What to produce: If a line below holds the word "computer", count it; then say how many such lines there are and nothing else.

Collected data:
== == ==
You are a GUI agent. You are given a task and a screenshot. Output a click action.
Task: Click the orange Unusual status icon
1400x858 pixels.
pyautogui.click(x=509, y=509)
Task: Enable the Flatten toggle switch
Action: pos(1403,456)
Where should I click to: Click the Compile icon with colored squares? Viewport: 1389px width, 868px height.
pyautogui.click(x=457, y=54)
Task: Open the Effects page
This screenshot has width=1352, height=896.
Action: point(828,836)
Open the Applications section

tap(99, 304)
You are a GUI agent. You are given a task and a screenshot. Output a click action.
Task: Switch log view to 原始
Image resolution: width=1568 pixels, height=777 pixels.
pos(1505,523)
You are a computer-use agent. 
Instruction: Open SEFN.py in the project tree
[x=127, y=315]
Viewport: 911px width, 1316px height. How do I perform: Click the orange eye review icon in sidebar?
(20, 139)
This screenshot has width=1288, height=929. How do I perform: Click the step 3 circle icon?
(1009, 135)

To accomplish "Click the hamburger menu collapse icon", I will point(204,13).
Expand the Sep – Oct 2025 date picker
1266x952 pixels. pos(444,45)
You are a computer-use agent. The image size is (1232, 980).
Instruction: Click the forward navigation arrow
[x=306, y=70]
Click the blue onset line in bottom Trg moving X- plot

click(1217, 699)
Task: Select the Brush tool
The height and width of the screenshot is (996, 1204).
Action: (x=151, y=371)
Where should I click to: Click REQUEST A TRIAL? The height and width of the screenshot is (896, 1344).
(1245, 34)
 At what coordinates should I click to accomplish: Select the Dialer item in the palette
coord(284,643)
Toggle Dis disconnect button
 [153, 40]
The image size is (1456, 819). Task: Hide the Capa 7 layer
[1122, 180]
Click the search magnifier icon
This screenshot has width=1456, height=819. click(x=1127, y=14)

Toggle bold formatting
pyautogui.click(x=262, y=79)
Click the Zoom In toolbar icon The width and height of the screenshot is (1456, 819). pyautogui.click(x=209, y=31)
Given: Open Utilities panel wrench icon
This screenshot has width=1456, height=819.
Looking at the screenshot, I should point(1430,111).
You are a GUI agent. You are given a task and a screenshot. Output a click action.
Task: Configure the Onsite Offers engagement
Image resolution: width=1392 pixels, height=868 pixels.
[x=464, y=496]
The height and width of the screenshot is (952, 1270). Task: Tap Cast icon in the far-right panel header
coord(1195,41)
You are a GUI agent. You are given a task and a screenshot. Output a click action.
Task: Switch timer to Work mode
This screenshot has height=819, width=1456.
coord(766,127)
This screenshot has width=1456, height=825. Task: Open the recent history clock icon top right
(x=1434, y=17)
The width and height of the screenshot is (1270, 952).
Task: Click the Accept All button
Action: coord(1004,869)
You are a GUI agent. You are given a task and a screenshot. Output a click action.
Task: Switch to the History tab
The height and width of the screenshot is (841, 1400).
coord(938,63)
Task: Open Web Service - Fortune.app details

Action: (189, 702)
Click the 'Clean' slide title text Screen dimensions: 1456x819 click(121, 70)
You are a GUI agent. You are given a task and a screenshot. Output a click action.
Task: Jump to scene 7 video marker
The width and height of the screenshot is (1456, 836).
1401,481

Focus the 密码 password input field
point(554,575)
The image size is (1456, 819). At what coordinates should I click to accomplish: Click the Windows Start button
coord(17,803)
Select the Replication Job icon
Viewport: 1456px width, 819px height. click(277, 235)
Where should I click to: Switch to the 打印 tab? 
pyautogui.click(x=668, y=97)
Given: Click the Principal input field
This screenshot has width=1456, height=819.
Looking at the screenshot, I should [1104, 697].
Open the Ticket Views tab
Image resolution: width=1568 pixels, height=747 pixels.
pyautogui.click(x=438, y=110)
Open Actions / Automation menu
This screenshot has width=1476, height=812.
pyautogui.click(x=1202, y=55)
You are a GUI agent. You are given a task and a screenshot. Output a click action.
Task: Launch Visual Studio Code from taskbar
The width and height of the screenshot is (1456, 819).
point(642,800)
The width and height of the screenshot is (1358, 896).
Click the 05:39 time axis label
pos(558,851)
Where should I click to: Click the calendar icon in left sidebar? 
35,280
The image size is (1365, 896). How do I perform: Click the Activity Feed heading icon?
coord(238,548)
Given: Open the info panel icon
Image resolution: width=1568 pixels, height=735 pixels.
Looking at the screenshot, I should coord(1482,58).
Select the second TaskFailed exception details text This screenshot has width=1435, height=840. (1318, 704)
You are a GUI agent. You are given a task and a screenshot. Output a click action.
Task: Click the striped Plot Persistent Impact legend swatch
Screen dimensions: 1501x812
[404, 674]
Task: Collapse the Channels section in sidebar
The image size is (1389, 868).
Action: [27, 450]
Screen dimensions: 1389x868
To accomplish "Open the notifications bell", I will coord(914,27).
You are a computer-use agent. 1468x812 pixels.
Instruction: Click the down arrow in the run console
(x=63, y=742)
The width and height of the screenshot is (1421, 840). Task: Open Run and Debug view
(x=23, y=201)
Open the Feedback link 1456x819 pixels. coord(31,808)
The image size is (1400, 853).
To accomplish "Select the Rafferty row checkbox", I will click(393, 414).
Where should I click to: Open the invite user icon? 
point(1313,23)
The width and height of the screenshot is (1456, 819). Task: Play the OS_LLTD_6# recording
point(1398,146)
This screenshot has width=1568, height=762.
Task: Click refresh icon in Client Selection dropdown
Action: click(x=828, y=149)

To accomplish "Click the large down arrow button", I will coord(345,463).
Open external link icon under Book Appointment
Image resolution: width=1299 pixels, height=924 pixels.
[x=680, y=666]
== == ==
Solved exercise: 3